What you are asked to do -> Starting with the line that contains "Click the December 2026 Closing Price line" and stopping after the line that contains "Task: Click Crystal", copy the entries below exactly. Include nothing else.

━━━━━━━━━━━━━━━━━━━━━━━━━━━━━━

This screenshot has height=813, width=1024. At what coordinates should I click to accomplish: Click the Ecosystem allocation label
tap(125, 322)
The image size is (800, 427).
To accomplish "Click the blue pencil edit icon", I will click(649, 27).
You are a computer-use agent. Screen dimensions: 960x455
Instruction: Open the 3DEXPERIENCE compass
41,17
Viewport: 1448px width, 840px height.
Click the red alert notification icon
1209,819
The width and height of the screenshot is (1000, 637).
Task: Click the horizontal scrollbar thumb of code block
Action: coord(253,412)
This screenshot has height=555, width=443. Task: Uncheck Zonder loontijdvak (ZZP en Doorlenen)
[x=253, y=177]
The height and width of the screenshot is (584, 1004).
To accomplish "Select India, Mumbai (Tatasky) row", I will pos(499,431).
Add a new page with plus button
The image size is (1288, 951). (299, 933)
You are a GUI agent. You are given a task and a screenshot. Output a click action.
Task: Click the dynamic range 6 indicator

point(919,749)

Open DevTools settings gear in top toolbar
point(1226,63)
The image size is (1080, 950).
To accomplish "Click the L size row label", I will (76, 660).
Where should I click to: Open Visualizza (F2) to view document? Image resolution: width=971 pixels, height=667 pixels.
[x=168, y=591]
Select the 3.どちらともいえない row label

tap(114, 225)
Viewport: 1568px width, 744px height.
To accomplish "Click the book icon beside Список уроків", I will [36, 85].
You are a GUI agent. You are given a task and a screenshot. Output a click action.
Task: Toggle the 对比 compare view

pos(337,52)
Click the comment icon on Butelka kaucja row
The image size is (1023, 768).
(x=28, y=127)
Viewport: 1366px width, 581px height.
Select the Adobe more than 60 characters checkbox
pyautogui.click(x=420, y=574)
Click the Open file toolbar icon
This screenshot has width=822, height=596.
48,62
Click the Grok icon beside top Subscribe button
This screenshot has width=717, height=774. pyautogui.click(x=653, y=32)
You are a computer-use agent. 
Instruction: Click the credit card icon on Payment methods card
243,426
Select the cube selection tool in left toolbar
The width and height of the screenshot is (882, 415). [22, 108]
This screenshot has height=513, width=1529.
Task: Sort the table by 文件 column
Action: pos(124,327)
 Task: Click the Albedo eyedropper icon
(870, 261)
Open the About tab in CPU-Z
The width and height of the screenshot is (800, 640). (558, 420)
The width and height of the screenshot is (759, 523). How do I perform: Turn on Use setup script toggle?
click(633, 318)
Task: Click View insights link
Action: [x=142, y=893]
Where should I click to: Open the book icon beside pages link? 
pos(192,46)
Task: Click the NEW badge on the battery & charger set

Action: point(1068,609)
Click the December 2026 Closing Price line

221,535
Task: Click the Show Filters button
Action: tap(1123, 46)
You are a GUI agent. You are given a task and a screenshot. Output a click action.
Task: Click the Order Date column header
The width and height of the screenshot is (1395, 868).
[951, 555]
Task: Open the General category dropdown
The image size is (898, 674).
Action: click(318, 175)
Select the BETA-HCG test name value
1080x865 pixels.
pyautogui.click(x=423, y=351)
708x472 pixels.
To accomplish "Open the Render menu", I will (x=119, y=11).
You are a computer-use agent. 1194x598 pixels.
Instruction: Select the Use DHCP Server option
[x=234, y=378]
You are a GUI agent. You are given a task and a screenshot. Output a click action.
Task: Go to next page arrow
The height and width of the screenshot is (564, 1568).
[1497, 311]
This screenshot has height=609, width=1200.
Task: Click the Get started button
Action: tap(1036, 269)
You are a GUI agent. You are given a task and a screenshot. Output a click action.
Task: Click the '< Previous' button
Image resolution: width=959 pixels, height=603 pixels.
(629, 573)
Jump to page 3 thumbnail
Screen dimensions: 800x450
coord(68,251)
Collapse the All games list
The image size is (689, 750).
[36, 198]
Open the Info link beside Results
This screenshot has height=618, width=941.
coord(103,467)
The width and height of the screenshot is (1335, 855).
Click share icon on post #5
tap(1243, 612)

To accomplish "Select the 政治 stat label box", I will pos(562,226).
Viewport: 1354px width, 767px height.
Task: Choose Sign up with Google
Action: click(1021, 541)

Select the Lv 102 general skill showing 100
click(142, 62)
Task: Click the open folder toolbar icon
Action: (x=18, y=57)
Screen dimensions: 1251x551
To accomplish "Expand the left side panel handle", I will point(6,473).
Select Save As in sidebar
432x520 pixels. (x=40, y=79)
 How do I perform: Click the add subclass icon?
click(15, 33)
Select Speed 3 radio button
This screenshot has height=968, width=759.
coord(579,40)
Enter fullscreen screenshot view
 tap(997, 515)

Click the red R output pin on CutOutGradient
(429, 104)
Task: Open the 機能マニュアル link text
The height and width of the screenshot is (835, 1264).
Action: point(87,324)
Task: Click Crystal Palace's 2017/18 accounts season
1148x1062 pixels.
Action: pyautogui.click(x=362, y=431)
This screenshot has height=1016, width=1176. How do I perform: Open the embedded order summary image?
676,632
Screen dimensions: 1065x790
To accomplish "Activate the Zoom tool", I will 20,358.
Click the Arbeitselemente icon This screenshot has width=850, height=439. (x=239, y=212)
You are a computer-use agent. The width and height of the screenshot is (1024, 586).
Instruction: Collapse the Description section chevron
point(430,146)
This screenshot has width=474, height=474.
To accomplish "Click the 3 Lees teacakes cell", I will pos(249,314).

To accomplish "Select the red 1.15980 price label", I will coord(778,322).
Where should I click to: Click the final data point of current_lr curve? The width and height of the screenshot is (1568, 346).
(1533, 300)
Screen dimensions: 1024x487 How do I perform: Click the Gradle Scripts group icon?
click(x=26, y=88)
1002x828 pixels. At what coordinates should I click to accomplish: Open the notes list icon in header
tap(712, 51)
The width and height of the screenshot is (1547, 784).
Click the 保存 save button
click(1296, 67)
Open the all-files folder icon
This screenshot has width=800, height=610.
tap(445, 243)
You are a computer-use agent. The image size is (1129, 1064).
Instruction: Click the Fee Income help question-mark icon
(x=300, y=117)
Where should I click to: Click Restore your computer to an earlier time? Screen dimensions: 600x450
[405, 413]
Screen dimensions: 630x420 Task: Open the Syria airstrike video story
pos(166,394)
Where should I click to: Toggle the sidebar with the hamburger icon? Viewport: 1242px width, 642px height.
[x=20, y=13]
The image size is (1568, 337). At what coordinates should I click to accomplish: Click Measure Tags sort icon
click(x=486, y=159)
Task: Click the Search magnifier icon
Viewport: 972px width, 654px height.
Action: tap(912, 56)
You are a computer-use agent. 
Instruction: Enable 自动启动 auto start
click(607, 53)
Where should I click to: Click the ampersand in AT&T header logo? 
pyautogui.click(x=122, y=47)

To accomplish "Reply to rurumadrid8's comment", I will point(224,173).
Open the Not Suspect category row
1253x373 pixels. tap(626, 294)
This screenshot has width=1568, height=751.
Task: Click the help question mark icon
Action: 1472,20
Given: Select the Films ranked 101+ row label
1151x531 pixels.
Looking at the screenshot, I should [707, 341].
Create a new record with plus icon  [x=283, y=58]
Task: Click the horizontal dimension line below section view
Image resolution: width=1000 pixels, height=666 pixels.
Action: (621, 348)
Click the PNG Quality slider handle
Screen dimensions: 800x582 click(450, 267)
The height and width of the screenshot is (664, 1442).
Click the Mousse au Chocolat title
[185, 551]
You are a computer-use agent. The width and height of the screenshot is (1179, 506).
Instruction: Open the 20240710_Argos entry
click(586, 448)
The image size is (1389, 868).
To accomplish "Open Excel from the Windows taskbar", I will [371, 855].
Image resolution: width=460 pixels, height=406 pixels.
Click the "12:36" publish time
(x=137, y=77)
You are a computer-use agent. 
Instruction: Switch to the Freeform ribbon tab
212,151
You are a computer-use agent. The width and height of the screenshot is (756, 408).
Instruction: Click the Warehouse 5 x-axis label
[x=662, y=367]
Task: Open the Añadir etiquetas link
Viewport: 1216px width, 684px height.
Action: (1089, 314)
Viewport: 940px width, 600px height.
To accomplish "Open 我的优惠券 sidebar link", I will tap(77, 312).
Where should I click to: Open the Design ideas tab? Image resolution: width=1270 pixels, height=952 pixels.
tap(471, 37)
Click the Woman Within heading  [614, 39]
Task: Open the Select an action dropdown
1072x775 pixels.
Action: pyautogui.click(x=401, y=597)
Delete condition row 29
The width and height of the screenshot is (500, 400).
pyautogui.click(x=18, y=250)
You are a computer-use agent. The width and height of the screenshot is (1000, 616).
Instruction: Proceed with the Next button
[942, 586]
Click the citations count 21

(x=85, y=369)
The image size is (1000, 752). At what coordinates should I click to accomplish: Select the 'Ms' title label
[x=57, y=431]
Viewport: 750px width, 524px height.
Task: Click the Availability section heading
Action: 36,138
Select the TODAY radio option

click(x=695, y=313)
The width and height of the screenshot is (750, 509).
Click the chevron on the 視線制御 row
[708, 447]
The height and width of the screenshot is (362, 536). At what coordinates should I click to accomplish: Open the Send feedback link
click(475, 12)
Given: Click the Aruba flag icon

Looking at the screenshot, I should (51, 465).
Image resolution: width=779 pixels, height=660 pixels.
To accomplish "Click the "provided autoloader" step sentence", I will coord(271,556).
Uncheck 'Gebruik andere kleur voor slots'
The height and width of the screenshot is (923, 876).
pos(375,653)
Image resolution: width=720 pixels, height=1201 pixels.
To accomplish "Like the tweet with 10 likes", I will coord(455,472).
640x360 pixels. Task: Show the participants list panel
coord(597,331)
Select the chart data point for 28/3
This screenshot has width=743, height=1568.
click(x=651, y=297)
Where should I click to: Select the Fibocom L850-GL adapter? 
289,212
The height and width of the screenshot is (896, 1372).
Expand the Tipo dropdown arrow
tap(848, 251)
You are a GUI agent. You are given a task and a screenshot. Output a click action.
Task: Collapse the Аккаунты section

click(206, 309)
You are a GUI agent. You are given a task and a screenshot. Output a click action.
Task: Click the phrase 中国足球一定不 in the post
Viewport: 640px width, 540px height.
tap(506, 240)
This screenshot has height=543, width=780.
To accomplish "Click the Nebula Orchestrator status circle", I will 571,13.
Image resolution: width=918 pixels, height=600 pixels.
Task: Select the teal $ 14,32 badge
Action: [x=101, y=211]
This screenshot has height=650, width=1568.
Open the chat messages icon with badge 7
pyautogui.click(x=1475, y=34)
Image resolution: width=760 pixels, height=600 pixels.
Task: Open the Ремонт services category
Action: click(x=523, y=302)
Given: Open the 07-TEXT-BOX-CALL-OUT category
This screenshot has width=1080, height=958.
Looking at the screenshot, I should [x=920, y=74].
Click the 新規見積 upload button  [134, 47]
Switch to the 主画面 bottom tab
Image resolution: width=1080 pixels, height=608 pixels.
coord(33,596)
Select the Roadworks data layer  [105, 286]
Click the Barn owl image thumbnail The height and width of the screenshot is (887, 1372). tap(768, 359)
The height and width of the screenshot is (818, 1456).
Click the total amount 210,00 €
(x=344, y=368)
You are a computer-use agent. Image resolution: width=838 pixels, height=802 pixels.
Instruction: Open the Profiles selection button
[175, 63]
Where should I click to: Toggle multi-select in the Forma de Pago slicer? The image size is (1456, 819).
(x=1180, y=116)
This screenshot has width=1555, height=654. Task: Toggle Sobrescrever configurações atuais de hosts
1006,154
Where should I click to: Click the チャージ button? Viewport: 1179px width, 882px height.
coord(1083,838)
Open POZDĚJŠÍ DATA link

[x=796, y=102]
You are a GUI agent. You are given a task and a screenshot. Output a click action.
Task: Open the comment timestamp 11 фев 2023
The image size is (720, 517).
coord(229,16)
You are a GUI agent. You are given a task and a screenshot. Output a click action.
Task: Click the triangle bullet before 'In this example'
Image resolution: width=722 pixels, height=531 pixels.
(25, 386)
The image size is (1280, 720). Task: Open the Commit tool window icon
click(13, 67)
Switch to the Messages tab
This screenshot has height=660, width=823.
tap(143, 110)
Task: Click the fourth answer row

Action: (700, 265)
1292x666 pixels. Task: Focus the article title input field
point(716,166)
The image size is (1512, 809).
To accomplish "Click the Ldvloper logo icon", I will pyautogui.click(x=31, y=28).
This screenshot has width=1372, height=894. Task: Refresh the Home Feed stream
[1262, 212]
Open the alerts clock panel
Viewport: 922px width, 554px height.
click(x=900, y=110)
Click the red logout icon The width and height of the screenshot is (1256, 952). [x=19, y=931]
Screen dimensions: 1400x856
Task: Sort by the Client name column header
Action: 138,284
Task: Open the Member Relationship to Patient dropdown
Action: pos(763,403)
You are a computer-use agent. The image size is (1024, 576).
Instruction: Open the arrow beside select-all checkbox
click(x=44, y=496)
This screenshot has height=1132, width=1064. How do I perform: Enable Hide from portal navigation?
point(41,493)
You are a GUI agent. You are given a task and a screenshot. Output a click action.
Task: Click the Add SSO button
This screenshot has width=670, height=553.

━━━━━━━━━━━━━━━━━━━━━━━━━━━━━━

Output ->
Click the December 2026 Closing Price line

221,535
Task: Click the Show Filters button
Action: tap(1123, 46)
You are a GUI agent. You are given a task and a screenshot. Output a click action.
Task: Click the Order Date column header
The width and height of the screenshot is (1395, 868).
[951, 555]
Task: Open the General category dropdown
The image size is (898, 674).
Action: click(318, 175)
Select the BETA-HCG test name value
1080x865 pixels.
pyautogui.click(x=423, y=351)
708x472 pixels.
To accomplish "Open the Render menu", I will (x=119, y=11).
You are a computer-use agent. 1194x598 pixels.
Instruction: Select the Use DHCP Server option
[x=234, y=378]
You are a GUI agent. You are given a task and a screenshot. Output a click action.
Task: Go to next page arrow
The height and width of the screenshot is (564, 1568).
[1497, 311]
This screenshot has height=609, width=1200.
Task: Click the Get started button
Action: tap(1036, 269)
You are a GUI agent. You are given a task and a screenshot. Output a click action.
Task: Click the '< Previous' button
Image resolution: width=959 pixels, height=603 pixels.
(629, 573)
Jump to page 3 thumbnail
Screen dimensions: 800x450
coord(68,251)
Collapse the All games list
The image size is (689, 750).
[36, 198]
Open the Info link beside Results
This screenshot has height=618, width=941.
coord(103,467)
The width and height of the screenshot is (1335, 855).
Click share icon on post #5
tap(1243, 612)

To accomplish "Select the 政治 stat label box", I will pos(562,226).
Viewport: 1354px width, 767px height.
Task: Choose Sign up with Google
Action: click(1021, 541)

Select the Lv 102 general skill showing 100
click(142, 62)
Task: Click the open folder toolbar icon
Action: (x=18, y=57)
Screen dimensions: 1251x551
To accomplish "Expand the left side panel handle", I will point(6,473).
Select Save As in sidebar
432x520 pixels. (x=40, y=79)
 How do I perform: Click the add subclass icon?
click(15, 33)
Select Speed 3 radio button
This screenshot has height=968, width=759.
coord(579,40)
Enter fullscreen screenshot view
 tap(997, 515)

Click the red R output pin on CutOutGradient
(429, 104)
Task: Open the 機能マニュアル link text
The height and width of the screenshot is (835, 1264).
Action: point(87,324)
Task: Click Crystal Palace's 2017/18 accounts season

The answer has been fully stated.